Он часто так говорил: «не по телефону». Словно опасался, что их услышит кто-то еще, третий-лишний. Настю забавляла эта игра в конспирацию, она относилась к ней, как к причудам влиятельного человека. А что Олег был из «влиятельных», она не сомневалась. Во всяком случае, он не скупился, когда надо было достать бумажник. И все свои обещания исполнял.
— Тебе на днях позвонит Алексей, — напомнил он, заканчивая разговор. — Сделай так, как он велит.
Алексей действительно позвонил. Он был в творческом отпуске, по его словам, сиднем сидел на даче, заканчивая новую книгу. Отрываться от работы не хотел и предложил Насте приехать к нему, на Сходню.
— У меня работа, — напомнила Настя.
— Приезжай в субботу. Один субботний день пионеры обойдутся без твоей опеки. Будут только счастливы.
Настя согласилась и он подробно рассказал, как ехать и как искать его дачу, заставил даже повторить свои указания, чтобы убедиться, правильно ли она его поняла.
— И ни у кого ничего не расспрашивай. Ты девочка приметная, сразу сообразят, к кому топаешь.
Алексей тоже играл в конспирацию. Дача, как выяснила Настя, была редакционной, и ему не хотелось, чтобы кто-либо пронюхал о её посещении.
Рубленый, по виду не очень новый, дом стоял на краю дачного поселка — вроде был его частью и в то же время отгородился от других домов высоким забором. Калитка была полуоткрыта, и Настя, поколебавшись недолго, толкнула её и по гаревой дорожке пошла к дому. На крылечке стоял Алексей и приглашающе махал ей рукой. Он поцеловал её в щеку, взял из рук сумку:
— Заходи в мои хоромы.
— Погоди, дай осмотреться, — попросила Настя.
Территория была большой и ухоженной. От крыльца в разных направлениях разбегалось несколько дорожек. Уже цвели нарциссы и садовые подснежники, кустарники укрылись зеленью, пионы на ухоженных клумбах выбросили сиренево-светлые, туго свернутые стебли.
— И не подозревала, что ты так любишь копаться в земле, — проговорила Настя. — Вон у тебя какой порядок везде!
— Я? — удивился Алексей. — Это заботы садовника.
Ну, конечно же, у таких влиятельных людей должны быть не только дачи, но и садовники к ним.

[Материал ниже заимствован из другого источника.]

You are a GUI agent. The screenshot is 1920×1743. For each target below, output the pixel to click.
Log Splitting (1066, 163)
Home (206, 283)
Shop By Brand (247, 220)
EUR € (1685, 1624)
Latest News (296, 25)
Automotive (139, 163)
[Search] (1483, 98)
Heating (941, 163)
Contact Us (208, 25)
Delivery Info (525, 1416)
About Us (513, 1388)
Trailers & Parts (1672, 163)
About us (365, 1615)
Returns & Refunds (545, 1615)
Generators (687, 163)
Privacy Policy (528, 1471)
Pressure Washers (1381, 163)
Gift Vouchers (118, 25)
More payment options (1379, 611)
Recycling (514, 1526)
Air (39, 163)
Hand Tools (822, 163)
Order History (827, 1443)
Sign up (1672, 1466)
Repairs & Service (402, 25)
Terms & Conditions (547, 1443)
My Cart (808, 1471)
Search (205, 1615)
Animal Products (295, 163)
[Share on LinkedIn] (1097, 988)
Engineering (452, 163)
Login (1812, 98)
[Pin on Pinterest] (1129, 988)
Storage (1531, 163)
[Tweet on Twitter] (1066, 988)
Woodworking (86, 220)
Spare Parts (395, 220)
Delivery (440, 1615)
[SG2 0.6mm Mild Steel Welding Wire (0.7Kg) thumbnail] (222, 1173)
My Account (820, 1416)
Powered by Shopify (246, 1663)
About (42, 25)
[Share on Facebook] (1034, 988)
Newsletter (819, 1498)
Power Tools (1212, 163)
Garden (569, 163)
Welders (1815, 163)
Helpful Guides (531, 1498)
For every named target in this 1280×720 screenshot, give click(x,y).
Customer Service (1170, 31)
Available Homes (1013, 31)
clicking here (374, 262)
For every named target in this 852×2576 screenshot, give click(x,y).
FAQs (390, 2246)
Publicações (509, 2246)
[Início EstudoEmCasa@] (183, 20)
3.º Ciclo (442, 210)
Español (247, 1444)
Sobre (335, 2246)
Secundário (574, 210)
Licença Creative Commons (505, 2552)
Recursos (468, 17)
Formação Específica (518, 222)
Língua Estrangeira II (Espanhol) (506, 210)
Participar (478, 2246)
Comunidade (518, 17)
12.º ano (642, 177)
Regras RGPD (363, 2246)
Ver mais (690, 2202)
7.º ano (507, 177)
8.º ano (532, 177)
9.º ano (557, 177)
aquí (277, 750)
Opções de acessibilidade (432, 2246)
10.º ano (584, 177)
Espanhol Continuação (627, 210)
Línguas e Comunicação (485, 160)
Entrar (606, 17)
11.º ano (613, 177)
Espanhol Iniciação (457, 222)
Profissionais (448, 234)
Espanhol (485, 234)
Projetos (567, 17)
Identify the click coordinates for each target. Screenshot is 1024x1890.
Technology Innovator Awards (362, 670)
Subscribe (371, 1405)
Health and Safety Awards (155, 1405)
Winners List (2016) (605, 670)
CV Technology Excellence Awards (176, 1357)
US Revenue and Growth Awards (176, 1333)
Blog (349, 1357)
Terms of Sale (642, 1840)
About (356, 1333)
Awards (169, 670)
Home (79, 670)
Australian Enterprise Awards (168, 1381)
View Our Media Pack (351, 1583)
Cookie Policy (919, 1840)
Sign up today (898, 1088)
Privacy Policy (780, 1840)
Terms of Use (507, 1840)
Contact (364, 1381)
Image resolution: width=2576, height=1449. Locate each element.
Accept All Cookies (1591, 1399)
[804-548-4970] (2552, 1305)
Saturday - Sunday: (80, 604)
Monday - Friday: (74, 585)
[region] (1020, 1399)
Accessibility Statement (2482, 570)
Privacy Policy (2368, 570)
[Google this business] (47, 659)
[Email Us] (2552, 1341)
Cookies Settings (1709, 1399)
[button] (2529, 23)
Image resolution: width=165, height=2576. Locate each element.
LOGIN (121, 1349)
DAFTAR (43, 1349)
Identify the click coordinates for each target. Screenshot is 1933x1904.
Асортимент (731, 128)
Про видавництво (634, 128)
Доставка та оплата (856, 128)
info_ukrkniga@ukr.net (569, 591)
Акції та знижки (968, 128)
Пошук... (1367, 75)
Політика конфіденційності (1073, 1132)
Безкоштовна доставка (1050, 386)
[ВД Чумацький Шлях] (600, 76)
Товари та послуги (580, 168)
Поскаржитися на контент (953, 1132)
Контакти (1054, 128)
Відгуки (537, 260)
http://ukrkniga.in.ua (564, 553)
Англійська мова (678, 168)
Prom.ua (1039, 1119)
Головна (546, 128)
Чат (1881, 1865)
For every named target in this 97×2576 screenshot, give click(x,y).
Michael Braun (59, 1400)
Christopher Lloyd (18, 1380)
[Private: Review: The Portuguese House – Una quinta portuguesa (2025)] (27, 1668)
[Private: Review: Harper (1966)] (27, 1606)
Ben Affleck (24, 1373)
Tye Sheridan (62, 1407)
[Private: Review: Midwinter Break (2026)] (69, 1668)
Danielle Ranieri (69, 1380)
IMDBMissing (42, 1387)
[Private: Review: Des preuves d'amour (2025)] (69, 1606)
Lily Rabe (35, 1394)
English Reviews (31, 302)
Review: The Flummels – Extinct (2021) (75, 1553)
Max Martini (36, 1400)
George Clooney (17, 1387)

В доме было просторно, хорошая добротная мебель, ковры на полах и картины на стенах — репродукции известных картин классиков. Но все было как-то по казенному, словно завозилось сюда по кем-то установленному списку.
— Это старый дачный поселок, — объяснил Алексей, — ещё дореволюционный. Здесь жили богатые врачи, адвокаты, чиновники. В двадцатых годах дачи подарил нашей газете Совнарком. Вон на той, — указал он куда-то за окно, — жил Карл Радек. После его ареста чекисты весь участок изрыли в поисках подпольной типографии и прочих улик.
— Кто такой Радек? — спросила Настя.
— Вот она, нынешняя молодежь! — деланно возмутился Алексей. — Был такой соратник Ильича, считался известным международным деятелем и журналистом. Но, между нами, писал неважно, больше славился своими едкими шуточками в адрес папы Джо…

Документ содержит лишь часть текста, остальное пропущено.